Oh, the Wrinkles You'll Get!The history and aesthetics of the lines on your face.
Posted Thursday, Sept. 11, 2008, at 2:56 PM ETRead more from Slate's Geezers Issue.
Wrinkles are like new vocabulary words: Once you become aware of them, you notice them everywhere. Worry lines, laugh lines, frown lines, crow's-feet. Los Angeles, where I live, is a great city for wrinkle watching. True, in the enclaves of plastic-surgery enthusiasts—Brentwood, Beverly Hills, the sets of Hollywood films—there is nary a wrinkle in sight. But the city is also home to some of the crinkliest people you will ever see, their faces baked by the hot desert sun into relief maps of creases and furrows and crosshatching.
In the past few years, we have become quite sophisticated in our understanding of wrinkles and the various methods for erasing them. We are versed in the physical and social repercussions of unfettered aging—skin cancer, job discrimination, invisibility in a society that shamelessly values youth.
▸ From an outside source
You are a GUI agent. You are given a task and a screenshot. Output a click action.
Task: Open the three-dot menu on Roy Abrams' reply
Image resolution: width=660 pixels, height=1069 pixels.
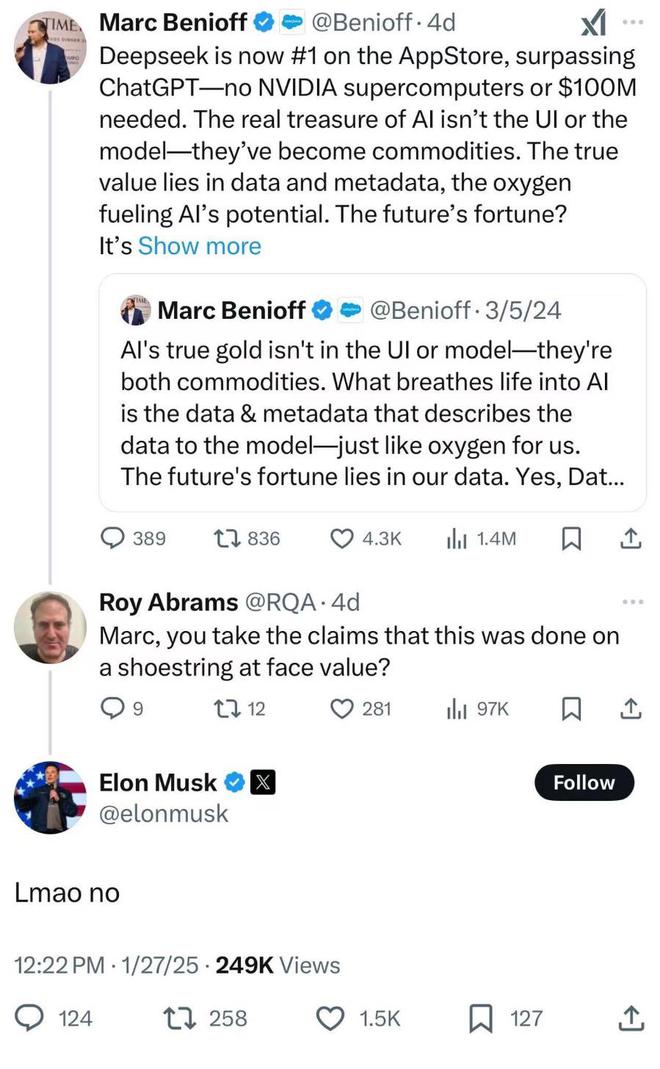633,602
Indeed, in 2007, 11.7 million Americans underwent some sort of cosmetic procedure (surgery, Botox, fillers, and the like), an 8 percent increase from the year before and a 457 percent increase from a decade earlier. Yet we also fear the sometimes-poor results of these endeavors: the blank foreheads of Botox, the wind-tunnel face-lifts favored by various actresses and socialites, the regrettable collagen sins committed by Melanie Griffith and Meg Ryan. Why do some wrinkles prompt people to seek surgery and others trouble them hardly all? What does the topography of a face say about a person? Why do we shun the lines we shun, and why do we keep the lines we keep?